Mit einem Bleaching können die Zähne beim Zahnarzt wieder aufgehellt werden. Frei verkäufliche Bleachingpräparate aus der Drogerie sind weniger zu empfehlen, da die Bleichwirkung äußerst gering ist. Die ästhetische Zahnmedizin nutzt Karbamidperoxid, das aus Karbamid und Wasserstoffperoxid (H2O2) besteht, welches die Pigmente im Zahnschmelz schonend entfärbt. Bleichende Maßnahmen können auch aus medizinischen Gründen durchgeführt werden, z.B. falls sich wurzelkanalbehandelte Zähne, die abgestorben sind, dunkel verfärbt haben.

Frontzähne aufhellen

Der Patient kann selbst entscheiden, wie viele Zähne aufgehellt werden sollen. Viele entscheiden sich nur für den Frontbereich, da an Eckzähnen eine Aufhellung kaum zu sehen ist.
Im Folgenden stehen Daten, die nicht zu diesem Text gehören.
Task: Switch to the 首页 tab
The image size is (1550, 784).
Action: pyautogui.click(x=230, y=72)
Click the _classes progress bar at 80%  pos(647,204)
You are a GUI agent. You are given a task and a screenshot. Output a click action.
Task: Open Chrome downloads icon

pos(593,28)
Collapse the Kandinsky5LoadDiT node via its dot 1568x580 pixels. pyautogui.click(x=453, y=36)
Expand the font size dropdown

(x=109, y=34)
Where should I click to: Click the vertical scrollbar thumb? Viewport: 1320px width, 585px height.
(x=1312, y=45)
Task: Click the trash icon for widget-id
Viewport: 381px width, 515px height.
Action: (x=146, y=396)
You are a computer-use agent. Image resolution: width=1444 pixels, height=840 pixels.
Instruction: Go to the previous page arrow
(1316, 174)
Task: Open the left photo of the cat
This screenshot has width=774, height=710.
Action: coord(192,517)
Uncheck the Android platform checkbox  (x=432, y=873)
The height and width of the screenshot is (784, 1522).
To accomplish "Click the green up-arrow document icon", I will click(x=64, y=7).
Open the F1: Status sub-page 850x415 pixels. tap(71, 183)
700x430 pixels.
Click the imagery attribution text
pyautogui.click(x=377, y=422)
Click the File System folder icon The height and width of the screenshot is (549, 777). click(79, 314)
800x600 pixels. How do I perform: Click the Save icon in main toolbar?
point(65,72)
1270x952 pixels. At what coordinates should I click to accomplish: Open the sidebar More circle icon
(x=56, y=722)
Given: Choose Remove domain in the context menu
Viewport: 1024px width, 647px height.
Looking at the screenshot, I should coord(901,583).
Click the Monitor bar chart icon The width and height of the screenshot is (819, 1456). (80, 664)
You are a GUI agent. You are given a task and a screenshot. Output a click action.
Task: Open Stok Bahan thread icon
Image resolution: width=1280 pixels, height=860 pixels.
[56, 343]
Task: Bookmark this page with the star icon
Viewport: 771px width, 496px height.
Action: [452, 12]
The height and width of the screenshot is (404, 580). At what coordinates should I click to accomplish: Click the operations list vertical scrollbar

Vor dem Bleichen sollte immer der Zustand des Gebisses kontrolliert werden und eine Professionelle Zahnreinigung durchgeführt werden, damit alle Belege von den Zähnen entfernt sind.

Home Bleaching

Nach der Unterweisung durch den Zahnarzt bekommt man für zwei bis drei Wochen individuell angepasste Schienen mit Karbamidperoxid-Gel mit nach Hause, die man abends ein bis zwei Stunden oder über Nacht trägt.

Bleaching in der Praxis

In der Zahnarztpraxis wird in zwei bis vier Sitzungen ein höher dosiertes Bleaching-Gel verwendet, das unter Wärmeeinwirkung in der Praxis ca. eine halbe Stunde einwirken muss. Aufgrund der großen Menge an H2O2 muss das Zahnfleisch geschützt und abgedeckt werden.

Mögliche Nebenwirkungen

Das medizinische Aufhellen ist eine lang erprobte Methode. Dennoch ist vorab eine gründliche Inspektion durch den Zahnarzt wichtig. Durch unbehandelte Kariesstellen kann das H2O2 in den Zahn eindringen und den Nerv reizen. Zudem wird der Zahnschmelz nach der Behandlung leicht anfälliger gegenüber Säuren. Mit einer lokalen Flouridierung wird dem entgegengewirkt. Nach dem Bleichen kann es vorübergehend zu einer Überempfindlichkeit der Zahnhälse kommen, die nach ein bis zwei Tagen wieder verschwindet.

In den ersten zwei Wochen nach der Behandlung sollten stark färbende Nahrungsmittel, wie Rotwein, Kaffee etc., gemieden werden. Bei guter Pflege bleibt der Aufhellungseffekt einige Jahre sichtbar, regelmäßige Professionelle Zahnreinigungen sind empfehlenswert.